WORK TO COMPLETE -
Decide whether each statement agrees with the opinion piece on apologizing below, answering yes or no and quoting the words of the piece that settle it. (a) The writer calls Nick Gibb and Nicky Morgan racists. (b) The mess attributed to Nick Gibb and Nicky Morgan concerns end of year assessments. (c) The writer states that Nick Gibb and Nicky Morgan made their mistake on purpose.

READING TEXT -
* begin *

Sorry seems to be the hardest word

It could have been simpler. I mean, usually, you admit an error, apologise, make amends and then apologise again for good measure. Even if, whisper it, you don’t actually feel like apologising, you sometimes do it. In these cases, you can issue, what I like to call, a casual apology. This is similar to idiots who are often forced to apologise for a choice bit of casual racism or sexism; you know, where the person apologising doesn’t really see what everyone else is upset about but they realise that they might have to acknowledge the presence of upsetness in others. A racist, who has declared that they have an unexplainable problem with people who have ‘negroid features’ may wish to apologise, not for what they said, but for the offence their comments have, apparently, caused. The everyday sexist who is surprised that his ‘cuddly‘ nature is misinterpreted as opportunistic, inappropriate and unacceptable groping by the poor and undeserving pretty girls in his office, may, grudgingly, admit that he can see how his actions may have been misconstrued as deplorable and offer an apology, but, you know, they were different times.

Now, I’m not calling Nick Gibb or Nicky Morgan sexist or racist. I’m not. I’m just saying that they might want to learn a thing or two from recent sexists and racists. Or to be more accurate, take the advice that publicists and agents have given recent sexists and racists. So, to be clear, I am not calling Nick Gibb or Nicky Morgan sexists or racists. I’m just saying, maybe they should apologise like recently exposed sexists and/or racists.

Because, let’s be honest, they have made a mistake and they should really apologise. To be fair, we don’t know if they intentionally went out and made the mistake or if the mistake was made by the sheer magnitude of their incompetence. Either way, they’ve gone and done it and the world has been awaiting their apologetic volte-face ever since.

Not Nick Gibb and Nicky Morgan though. That isn’t their style. I mean there isn’t a paper towel absorbent enough to clean up the mess they’ve made over end of year assessments, but by jingo they’re committed to saving face. It’s like seeing a puppy sitting next to a hefty turd, steaming away and slowly melting into the carpet, looking up at its owner with an expression of pure innocence whilst wagging its tail. It’s almost like they’re proud to be racists or sexists, or puppies that have defecated all over my new rug, or, in their case, appalling bastions of education.

* end *

MATERIAL PROVIDED -
* begin *

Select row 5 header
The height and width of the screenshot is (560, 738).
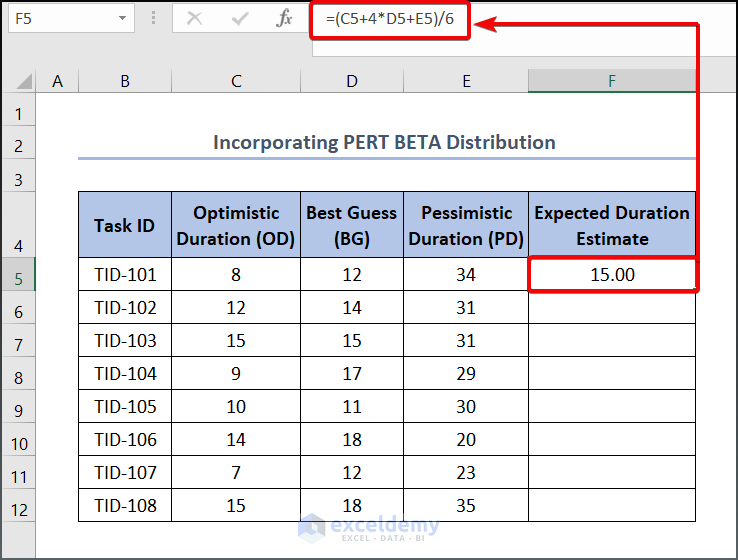point(18,274)
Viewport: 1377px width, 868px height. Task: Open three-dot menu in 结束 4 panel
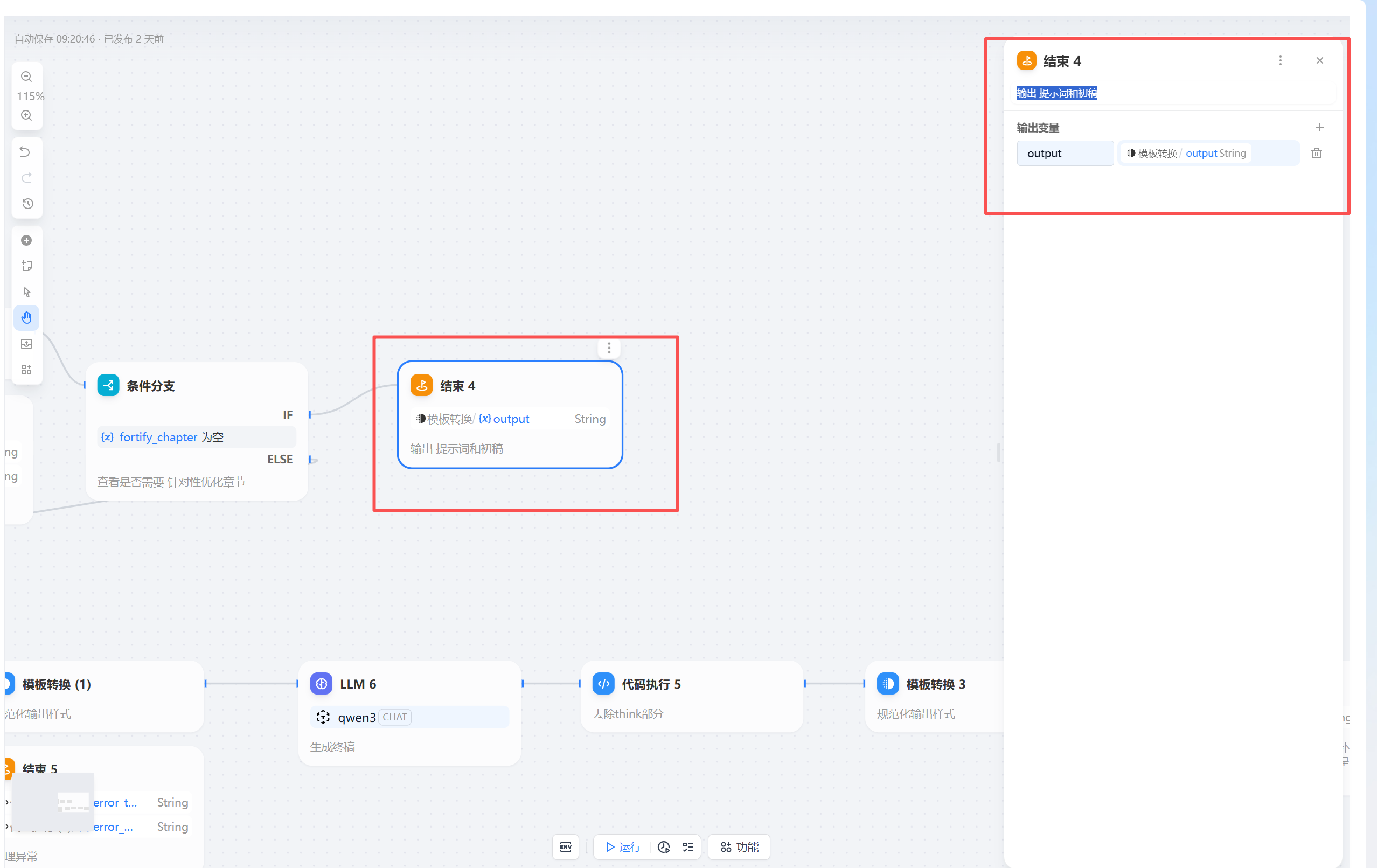click(1280, 60)
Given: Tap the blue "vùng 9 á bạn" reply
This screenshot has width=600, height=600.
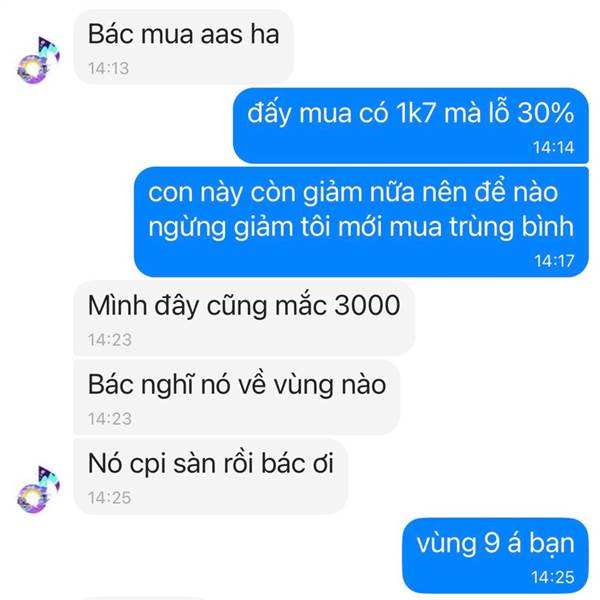Looking at the screenshot, I should pyautogui.click(x=496, y=556).
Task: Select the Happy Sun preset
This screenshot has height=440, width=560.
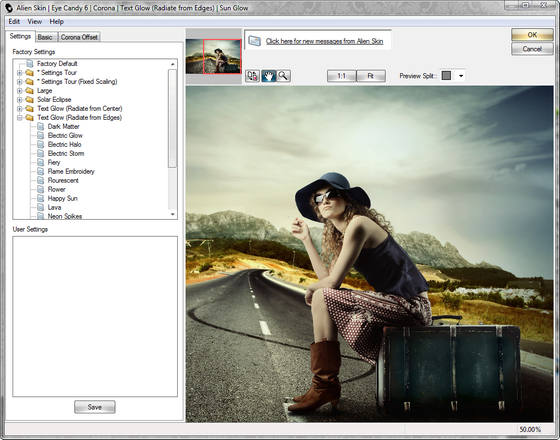Action: coord(62,199)
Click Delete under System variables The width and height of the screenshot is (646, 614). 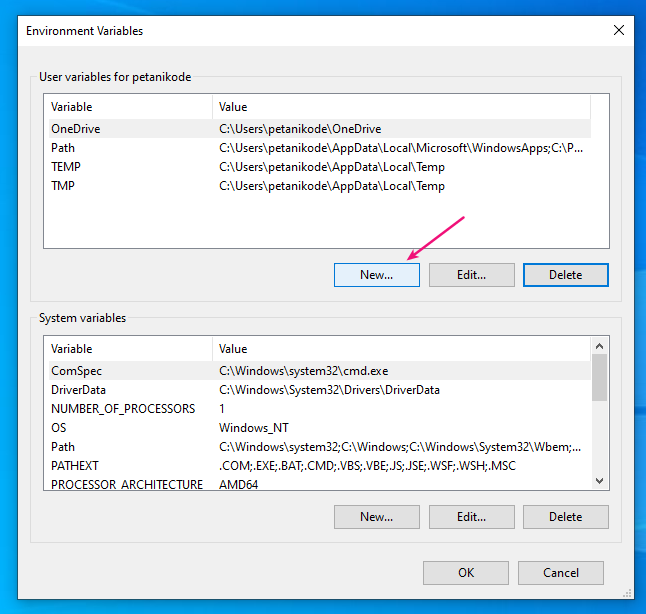565,517
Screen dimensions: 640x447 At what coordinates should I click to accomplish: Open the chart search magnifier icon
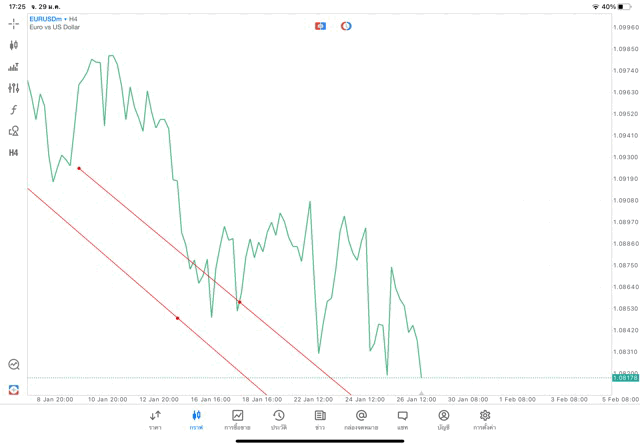click(x=14, y=365)
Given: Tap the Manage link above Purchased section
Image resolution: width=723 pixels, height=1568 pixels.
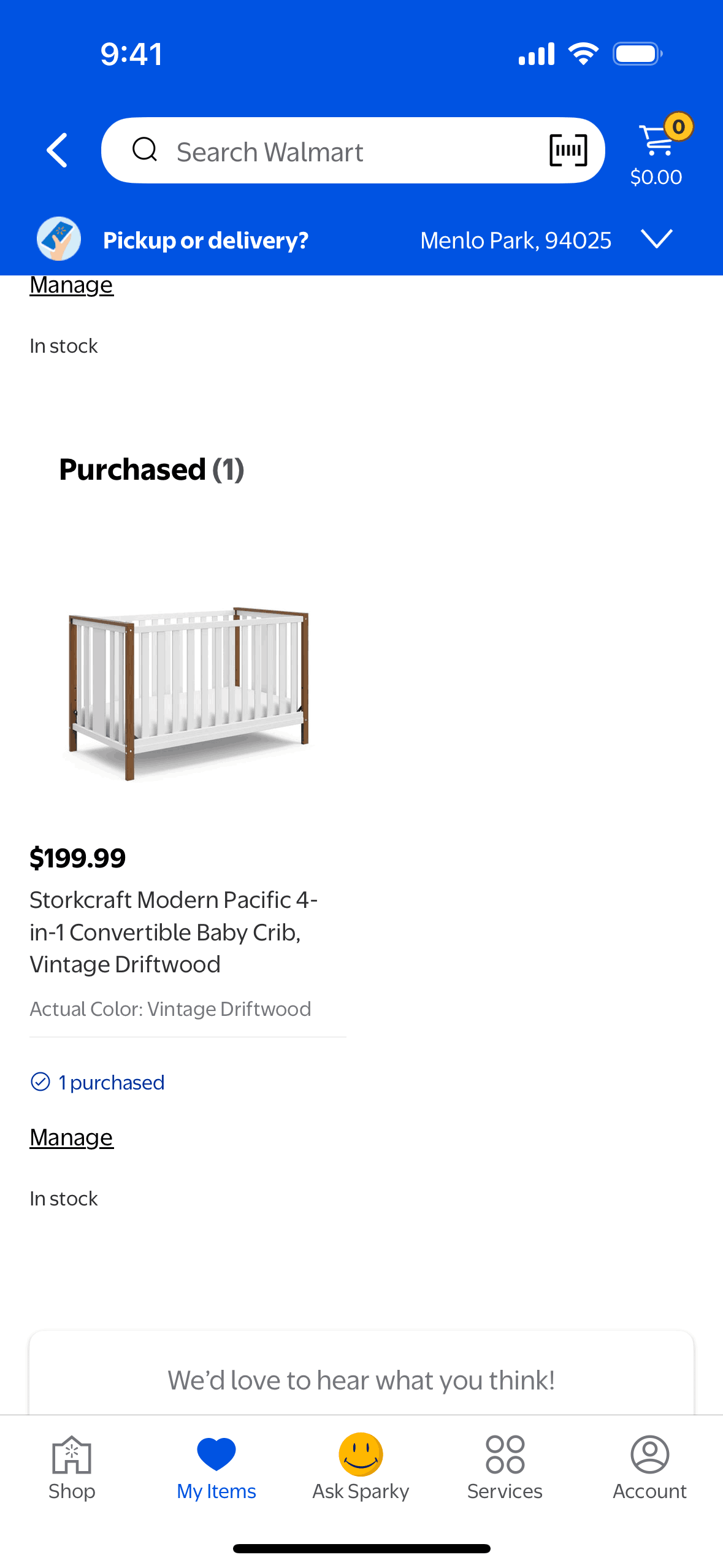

* end *

ANSWER TO THE TASK -
(a) No: "I’m not calling Nick Gibb or Nicky Morgan sexist or racist."
(b) Yes: "the mess they’ve made over end of year assessments"
(c) No: "we don’t know if they intentionally went out and made the mistake"